━━━━━ EXERCISE MATERIALS ━━━━━

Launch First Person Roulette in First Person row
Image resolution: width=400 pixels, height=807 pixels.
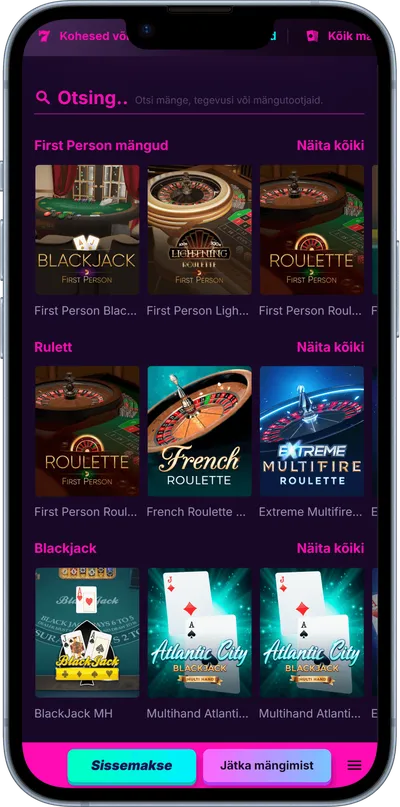click(311, 230)
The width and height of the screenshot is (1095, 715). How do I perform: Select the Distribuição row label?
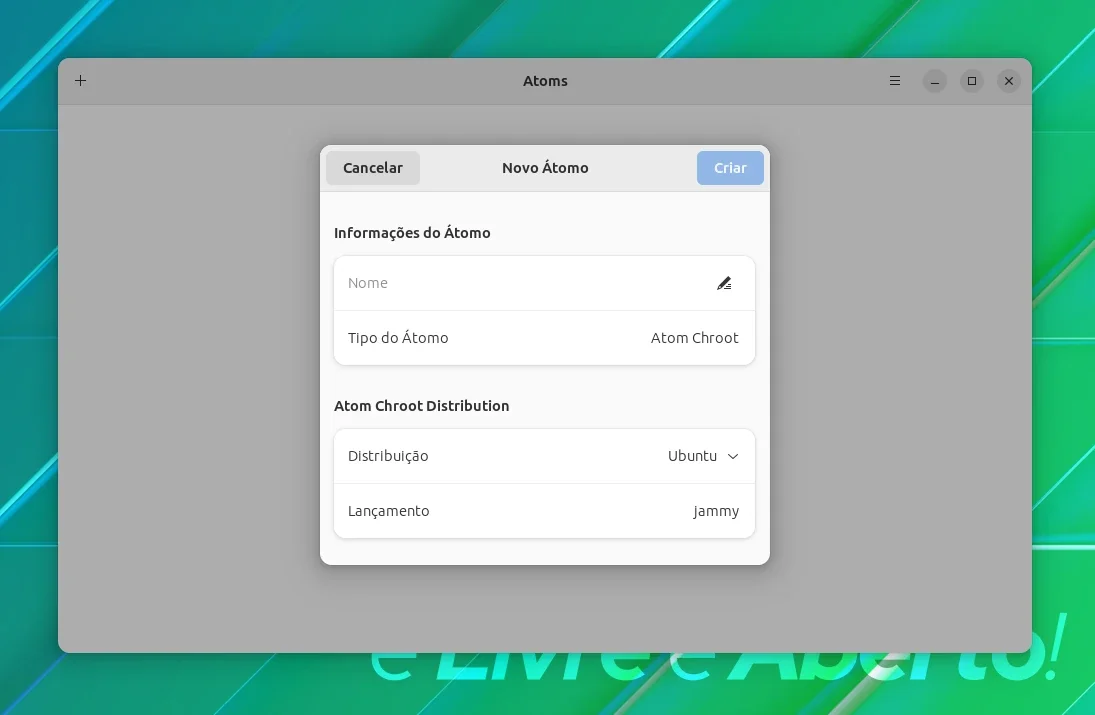(388, 456)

━━━━━

[EXERCISE DIRECTIONS]: Please copy the data above exactly, omitting the pictures.

[ANSWER BOX]:
Launch First Person Roulette in First Person row
Image resolution: width=400 pixels, height=807 pixels.
click(311, 230)
The width and height of the screenshot is (1095, 715). How do I perform: Select the Distribuição row label?
(388, 456)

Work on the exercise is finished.